The H-1B program allows employers to temporarily employ foreign workers in the U.S on a nonimmigrant basis in specialty occupations. This is the most common visa status applied by international students after they complete higher education in the U.S and work in a full-time position. For those graduates to apply for H-1B visa, their employers must offer a job and petition for H-1B visa with the US immigration department.
The Office of Foreign Labor Certification (OFLC) generates program data. However, I downloaded the dataset from Kaggle directly after it has been mostly cleaned. To make it as relevant as possible, I will be only looking at the data from 2016.
I decide to remove all missing values, approximate 3% of applications were omitted. The data contains 629311 applications and 11 variables for 2016.
visa <- read.csv ( 'h1b_kaggle.csv' , stringsAsFactors = F )
visa <- visa [ which ( visa $ YEAR == 2016 ),]
visa <- visa [ complete.cases ( visa [, -1 ]),]
str ( visa )
##'data.frame': 629311 obs. of 11 variables:
## $ X : int 1 2 3 4 5 6 7 8 10 11 ...
## $ CASE_STATUS : chr "CERTIFIED-WITHDRAWN" "CERTIFIED-WITHDRAWN" ##"CERTIFIED-WITHDRAWN" "CERTIFIED-WITHDRAWN" ...
## $ EMPLOYER_NAME : chr "UNIVERSITY OF MICHIGAN" "GOODMAN NETWORKS, INC." ##"PORTS AMERICA GROUP, INC." "GATES CORPORATION, A WHOLLY-OWNED SUBSIDIARY OF ##TOMKINS PLC" ...
## $ SOC_NAME : chr "BIOCHEMISTS AND BIOPHYSICISTS" "CHIEF EXECUTIVES" ##"CHIEF EXECUTIVES" "CHIEF EXECUTIVES" ...
## $ JOB_TITLE : chr "POSTDOCTORAL RESEARCH FELLOW" "CHIEF OPERATING ##OFFICER" "CHIEF PROCESS OFFICER" "REGIONAL PRESIDEN, AMERICAS" ...
## $ FULL_TIME_POSITION: chr "N" "Y" "Y" "Y" ...
## $ PREVAILING_WAGE : num 36067 242674 193066 220314 157518 ...

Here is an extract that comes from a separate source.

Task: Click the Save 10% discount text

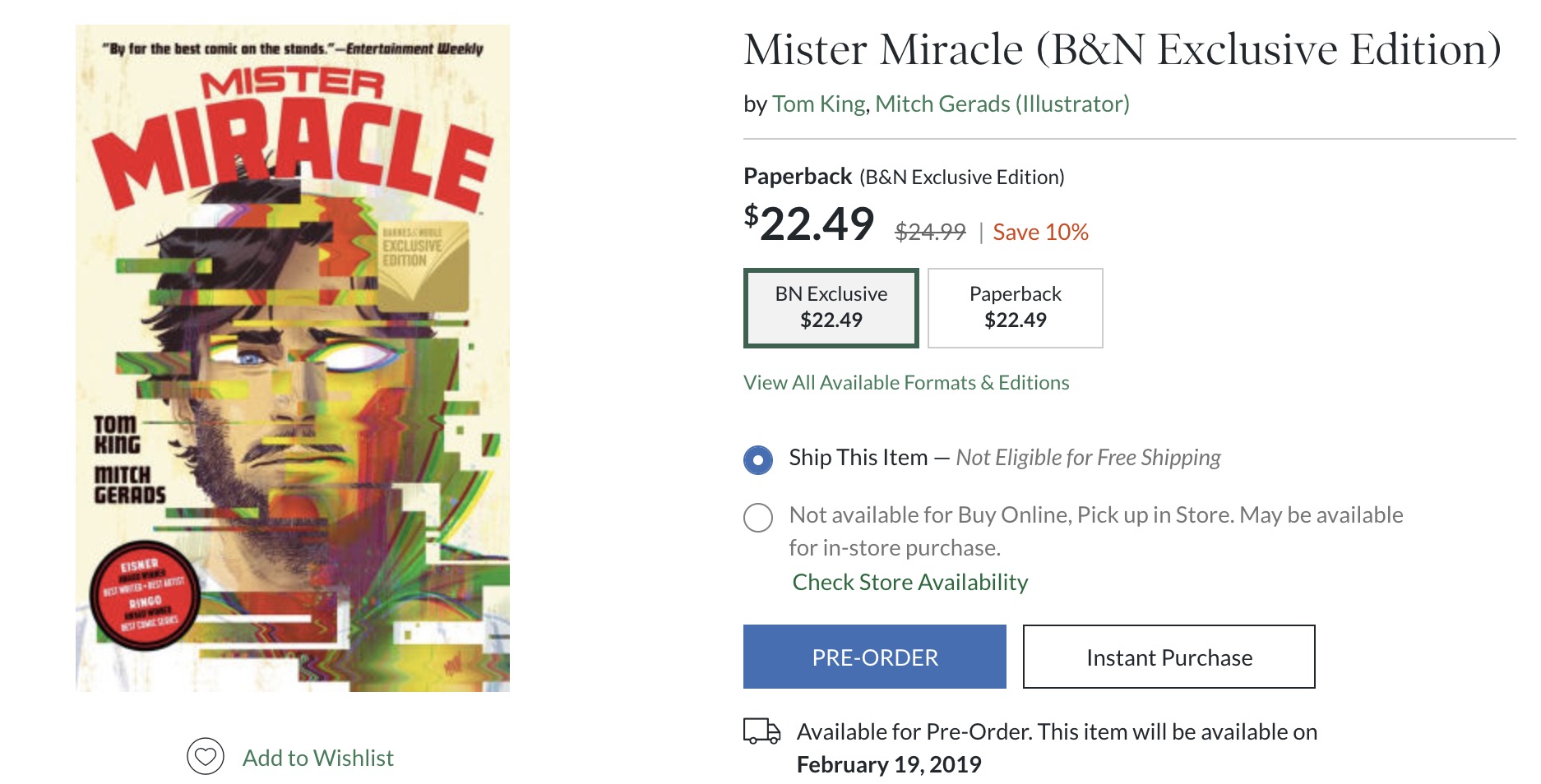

## $ YEAR : int 2016 2016 2016 2016 2016 2016 2016 2016 2016 2016 ##...
## $ WORKSITE : chr "ANN ARBOR, MICHIGAN" "PLANO, TEXAS" "JERSEY CITY, ##NEW JERSEY" "DENVER, COLORADO" ...
## $ lon : num -83.7 -96.7 -74.1 -105 -90.2 ...
## $ lat : num 42.3 33 40.7 39.7 38.6 ...
Throughout the analysis, I will attempt to answer the following questions:
What are the top occupations America needs the most?
Who are the top employers that submit the most applications?
Which employers pay the most for what job?
Which states and cities hire the most H-1B visa workers?
library ( dplyr )
library ( ggthemes )
library ( ggplot2 )
visa <- mutate_each ( visa , funs ( toupper ))
visa $ PREVAILING_WAGE <- as.numeric ( visa $ PREVAILING_WAGE )
visa $ YEAR <- as.numeric ( visa $ YEAR )
visa $ lon <- as.numeric ( visa $ lon )
visa $ lat <- as.numeric ( visa $ lat )
occu_group <- group_by ( visa , SOC_NAME )
visa_by_occu <- dplyr :: summarize ( occu_group ,
count = n (),
mean = mean ( PREVAILING_WAGE ))
visa_by_occu <- visa_by_occu [ with ( visa_by_occu , order ( - count )), ]
visa_by_occu <- visa_by_occu [ 1 : 20 , ]
visa_by_occu $ count [ 2 ] <- 114102
visa_by_occu = visa_by_occu [ -6 ,]
What are the top occupations?
ggplot ( aes ( x = reorder ( SOC_NAME , count ), y = count ), data = visa_by_occu ) +
geom_bar ( stat = 'identity' ) + coord_flip () +
xlab ( 'Occupantions' ) +
ylab ( 'Number of Applications' ) +
theme ( axis.text = element_text ( size = 8 ),
plot.title = element_text ( size = 12 )) +
ggtitle ( 'Top H-1B Visa Occupations 2016' )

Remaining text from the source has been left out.